EXERCISE OBJECTIVE —
Once the line containing "The width and height of the screenshot is (755, 310)." is reached, copy it and every line after it exactly, to the end of the material, without pictures.

STORED DATA —
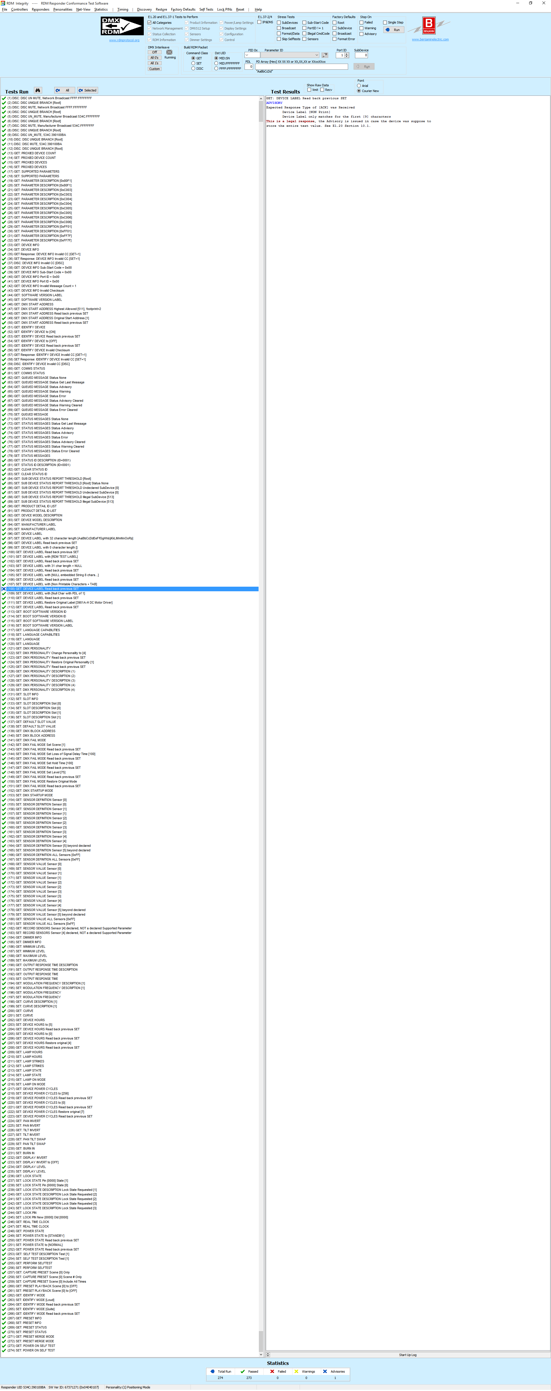This screenshot has width=551, height=1391.
Task: Open the Responders menu
Action: click(x=41, y=9)
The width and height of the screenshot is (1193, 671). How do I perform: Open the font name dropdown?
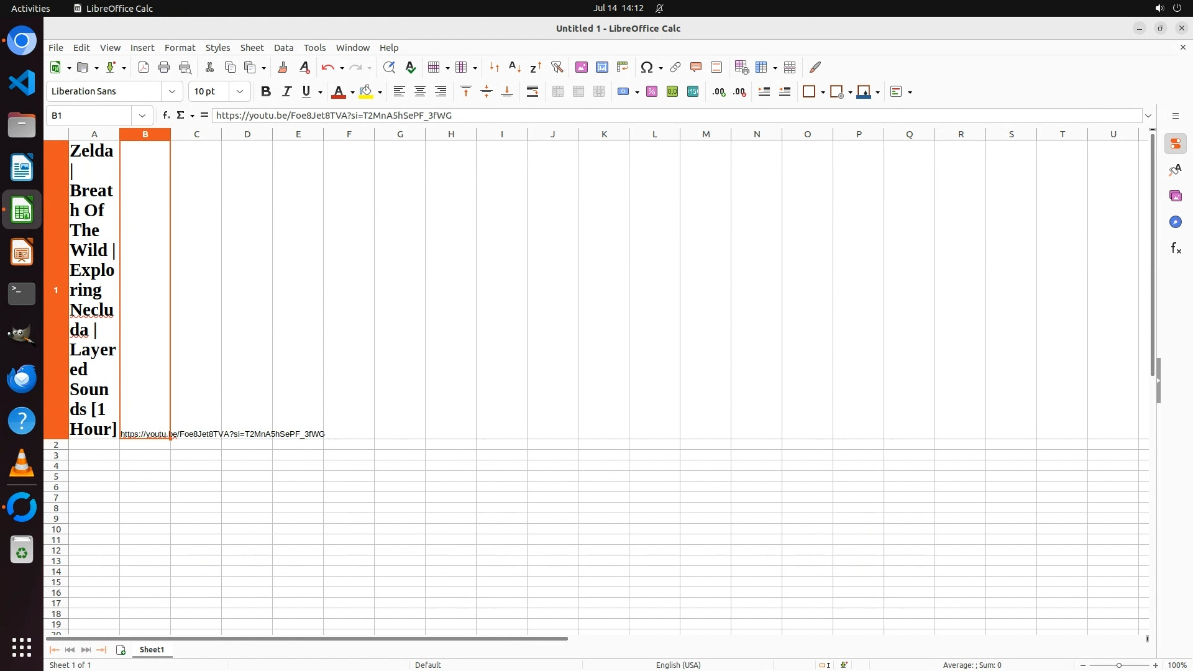(x=172, y=92)
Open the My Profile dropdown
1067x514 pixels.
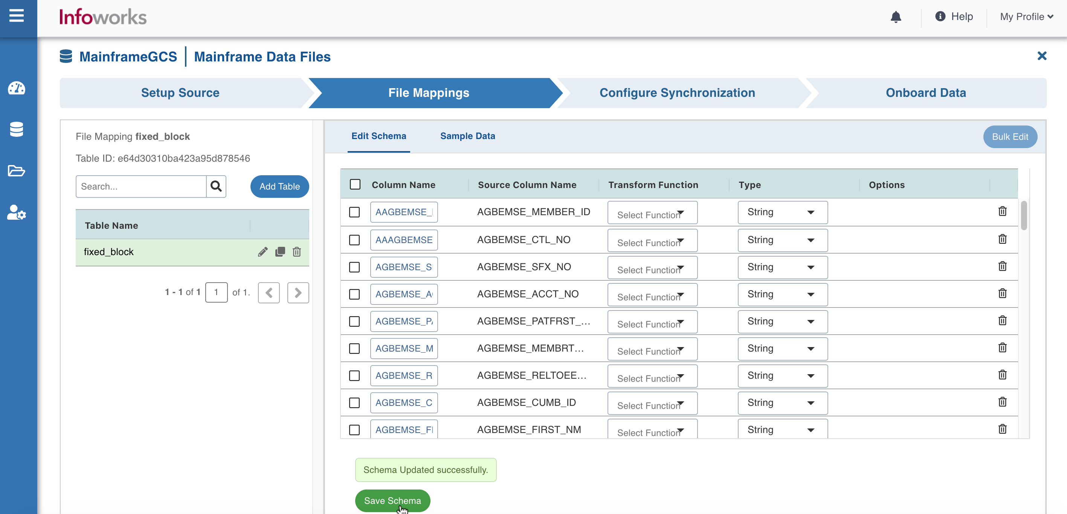(x=1026, y=17)
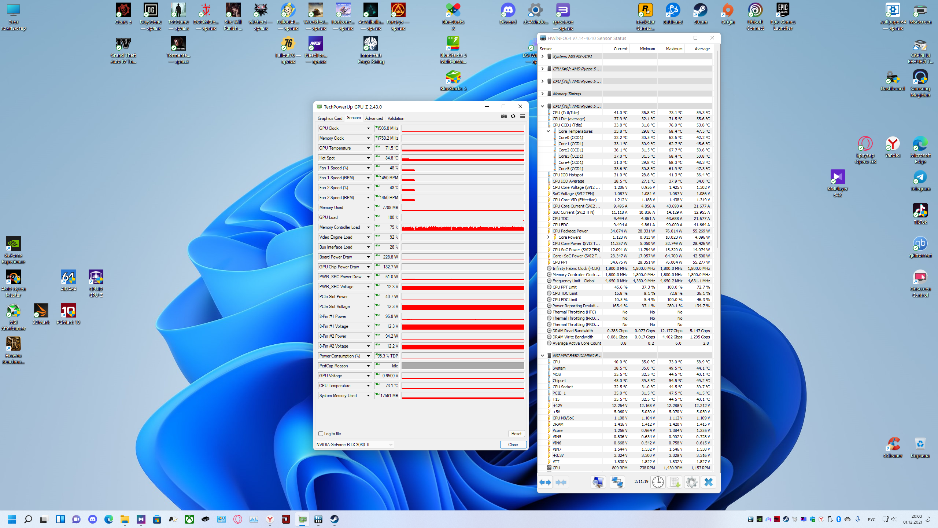This screenshot has width=938, height=528.
Task: Open the GPU-Z hamburger menu
Action: (522, 116)
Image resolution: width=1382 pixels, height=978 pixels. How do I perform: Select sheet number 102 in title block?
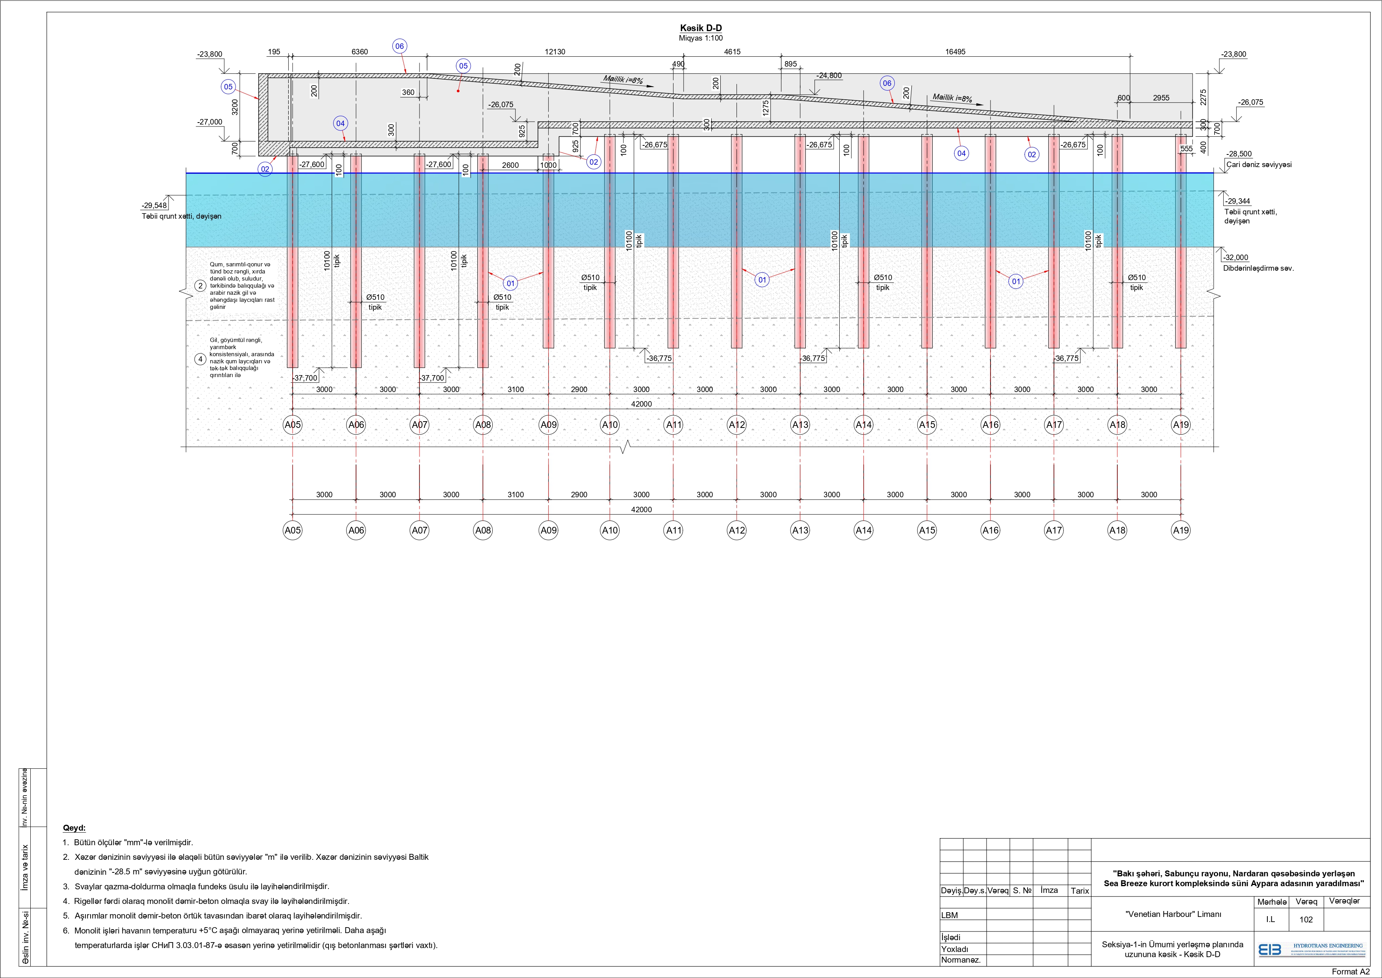1306,920
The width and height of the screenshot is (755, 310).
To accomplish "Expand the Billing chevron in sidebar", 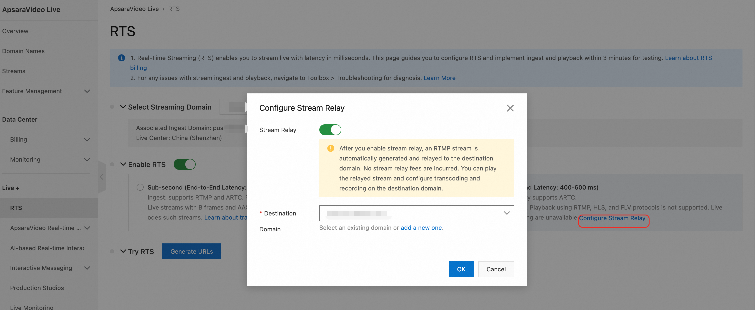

WRITTEN RESPONSE —
The width and height of the screenshot is (755, 310).
To accomplish "Expand the Billing chevron in sidebar", 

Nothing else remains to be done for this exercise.